▶ WHAT YOU NEED TO DO: Find the line with "S'inscrire à la newsletter (110, 1386)". Repeat it and each line after it, exactly, down to the end of the records below.

▶ DATA SECTION:
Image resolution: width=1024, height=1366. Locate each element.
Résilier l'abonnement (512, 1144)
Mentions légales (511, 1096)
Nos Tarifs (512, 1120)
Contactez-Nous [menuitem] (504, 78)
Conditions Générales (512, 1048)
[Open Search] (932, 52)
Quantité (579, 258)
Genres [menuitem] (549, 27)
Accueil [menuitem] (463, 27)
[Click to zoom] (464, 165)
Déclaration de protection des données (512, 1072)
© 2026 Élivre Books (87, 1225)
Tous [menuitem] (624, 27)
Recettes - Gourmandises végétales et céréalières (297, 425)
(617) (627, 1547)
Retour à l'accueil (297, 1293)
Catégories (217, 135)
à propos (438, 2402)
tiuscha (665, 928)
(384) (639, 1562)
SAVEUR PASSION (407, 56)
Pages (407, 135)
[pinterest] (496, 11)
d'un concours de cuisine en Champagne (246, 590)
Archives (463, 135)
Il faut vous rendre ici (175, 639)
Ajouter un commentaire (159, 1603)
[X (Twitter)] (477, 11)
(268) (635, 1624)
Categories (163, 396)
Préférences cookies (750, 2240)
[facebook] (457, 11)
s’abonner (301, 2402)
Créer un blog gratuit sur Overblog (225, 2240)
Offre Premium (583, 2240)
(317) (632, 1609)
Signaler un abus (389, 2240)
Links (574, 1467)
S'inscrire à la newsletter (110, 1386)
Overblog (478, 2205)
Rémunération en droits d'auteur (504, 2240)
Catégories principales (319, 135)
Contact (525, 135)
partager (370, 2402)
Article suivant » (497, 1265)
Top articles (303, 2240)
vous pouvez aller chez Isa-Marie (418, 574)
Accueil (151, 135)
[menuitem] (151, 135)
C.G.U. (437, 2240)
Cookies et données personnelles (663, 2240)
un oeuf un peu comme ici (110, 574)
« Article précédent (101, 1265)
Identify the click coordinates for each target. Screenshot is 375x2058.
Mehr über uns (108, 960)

▶ EXERCISE RESPONSE:
S'inscrire à la newsletter (110, 1386)
Overblog (478, 2205)
Rémunération en droits d'auteur (504, 2240)
Catégories principales (319, 135)
Contact (525, 135)
partager (370, 2402)
Article suivant » (497, 1265)
Top articles (303, 2240)
vous pouvez aller chez Isa-Marie (418, 574)
Accueil (151, 135)
[menuitem] (151, 135)
C.G.U. (437, 2240)
Cookies et données personnelles (663, 2240)
un oeuf un peu comme ici (110, 574)
« Article précédent (101, 1265)
Identify the click coordinates for each target. Screenshot is 375x2058.
Mehr über uns (108, 960)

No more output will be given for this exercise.